Dataset excerpts:
----

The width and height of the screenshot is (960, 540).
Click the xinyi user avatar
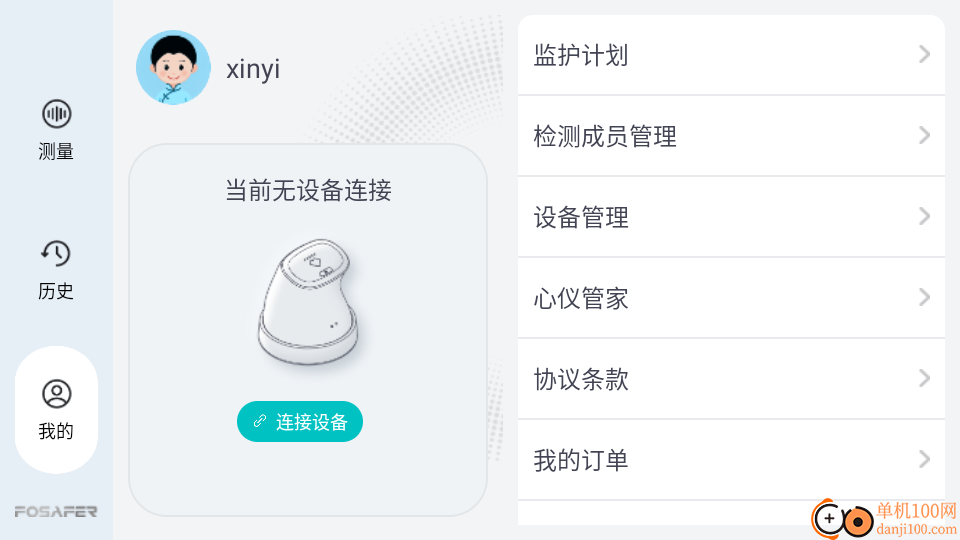point(173,68)
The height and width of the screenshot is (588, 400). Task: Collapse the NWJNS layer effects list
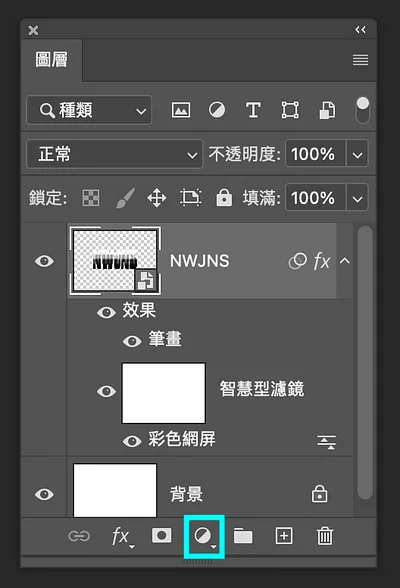coord(345,261)
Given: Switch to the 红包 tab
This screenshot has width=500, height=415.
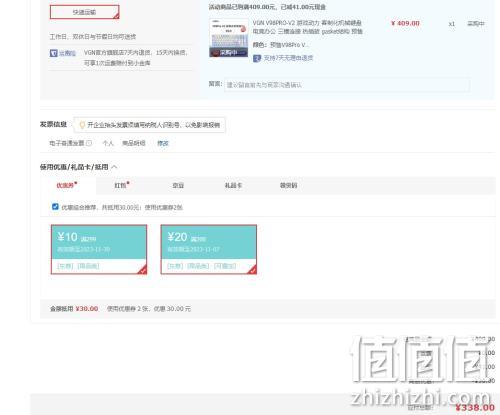Looking at the screenshot, I should [x=122, y=185].
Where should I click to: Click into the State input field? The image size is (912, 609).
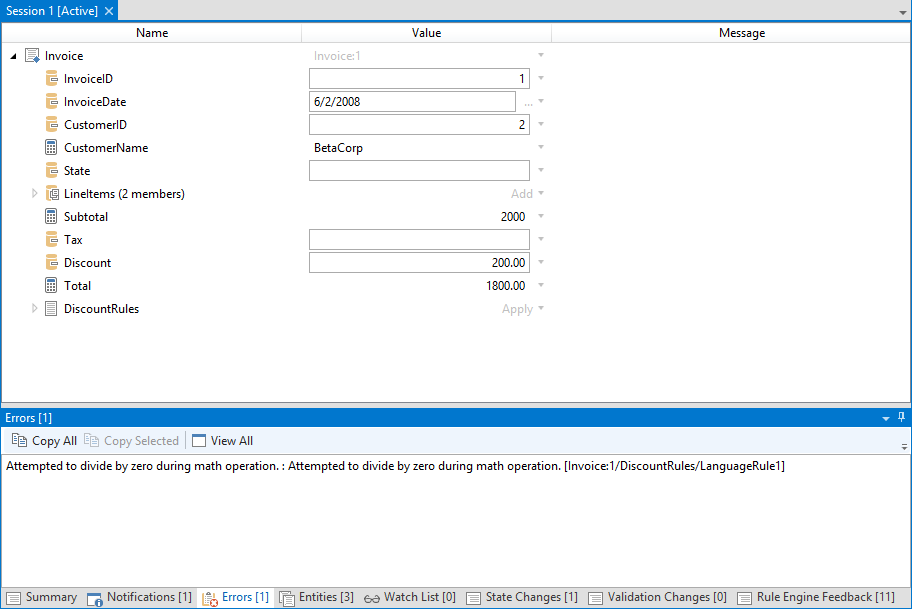pos(419,171)
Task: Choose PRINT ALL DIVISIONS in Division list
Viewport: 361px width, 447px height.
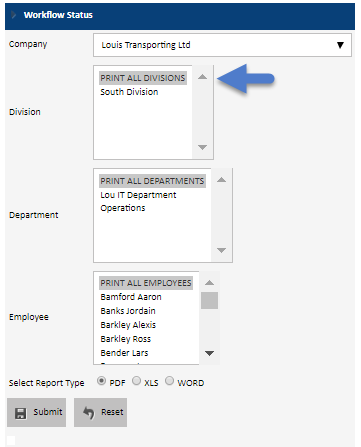Action: pyautogui.click(x=143, y=78)
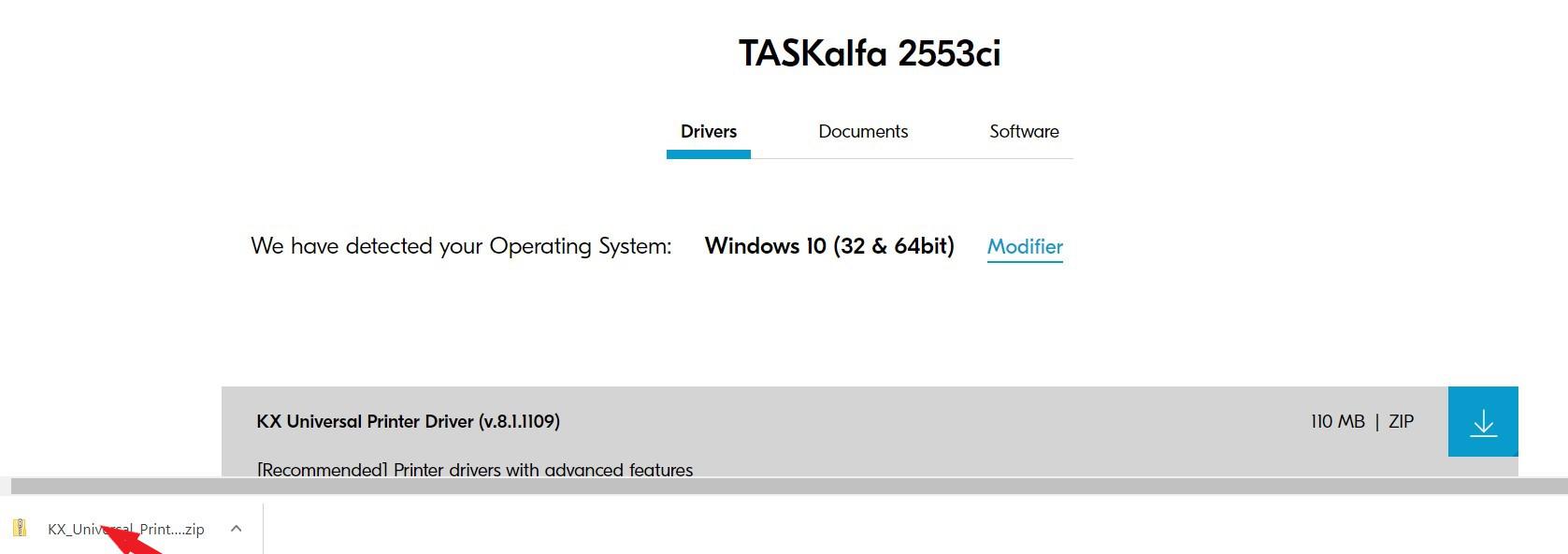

----

WHAT TO PRODUCE:
Retype every entry exactly as written, but omit the pictures.

RESULT FOR THIS TASK:
The width and height of the screenshot is (960, 540).
Click the xinyi user avatar
point(173,68)
The height and width of the screenshot is (588, 400). Task: Collapse the NWJNS layer effects list
coord(345,261)
Given: Switch to the 红包 tab
This screenshot has width=500, height=415.
Looking at the screenshot, I should [x=122, y=185].
Where should I click to: Click into the State input field? The image size is (912, 609).
pos(419,171)
Task: Choose PRINT ALL DIVISIONS in Division list
Viewport: 361px width, 447px height.
Action: pyautogui.click(x=143, y=78)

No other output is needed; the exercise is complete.